The Northern Protocol has emerged as a bone of contention between UK and the European Union due to the discrepancies in the Brexit arrangements. There have been constant tussles between the two parties to reach an agreement to supervise the withdrawal agreement and the corresponding goof faith provisions. The withdrawal agreement was ratified by both the parties and came into force on 1 February 2020.   

On 15 march 2021, the European Union Commission sent a legal notice to the United Kingdom for breach of the “substantive provisions” as well as the “good faith obligation under the Withdrawal Agreement”.  This was followed by the UK’s implementation of changes in the original agreement with respect to the movement of goods and pet travel between Great Britain and Northern Ireland. Maros Sefcovic, the Vice President of European Union Commission’s Energy Union stated that the UK and the EU were bound to abide by the agreement together and any unilateral decision was definitely illegal. Thus, as a resort to ensure that the provisions were respected and the Joint Committee responsible for the same could look into the proper functioning.

- [Information shown]
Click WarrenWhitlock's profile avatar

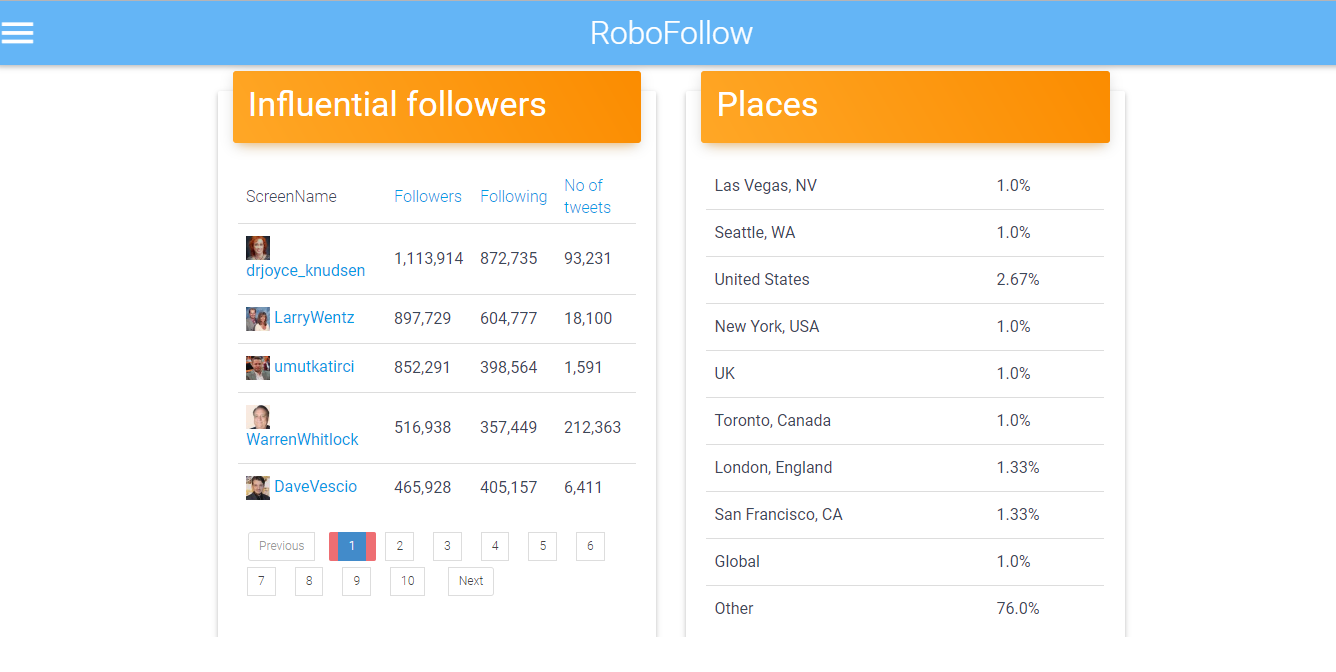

- [Exercises]
a) According to the passage on the Northern Protocol, on what date did the withdrawal agreement come into force?
b) Shorten the paragraph of the passage on the Northern Protocol that begins "The Northern Protocol has emerged" into two sentences, keeping its main facts.
c) Carry on the passage on the Northern Protocol from its last sentence.

- [Exercise answers]
a) 1 February 2020.

b) Gaps in the Brexit arrangements have made the Northern Protocol a point of conflict between the UK and the European Union, which keep clashing over how to oversee the withdrawal agreement and its related provisions. Both sides ratified that agreement, and it took effect on 1 February 2020.

c)
The European Union Commission has also sent a political letter to David Frost, the UK’s co-chair of the Joint Committee to roll back on the unilateral measures and violations being carried out. The UK has responded to the allegations by saying that the extensions and similar changes were normal for international treaties in the initial phases and did not require a legal action. The main concern is the grace period that the UK has increased to ensure that the supermarkets do not suffer due to the hardening of the border. This will also mean delay in checks on supermarket goods that cross the Irish Sea The EU has not taken this extension lightly and refuses to accept that as anything less than “infringement proceedings”. 

This incident has received international response too. American President Joe Biden urged the two parties to solve the matter by pragmatic solutions that respect the “hard won peace in Northern Ireland”. 

This conflict is bound to affect the economic well being of the people living near the borders. This a timely intervention or a rectification of the measures is necessary. The UK has a month to respond to the legal notice. It is important that the two organisations look beyond administrative jargons and give the greater good its due to ease the transition phase.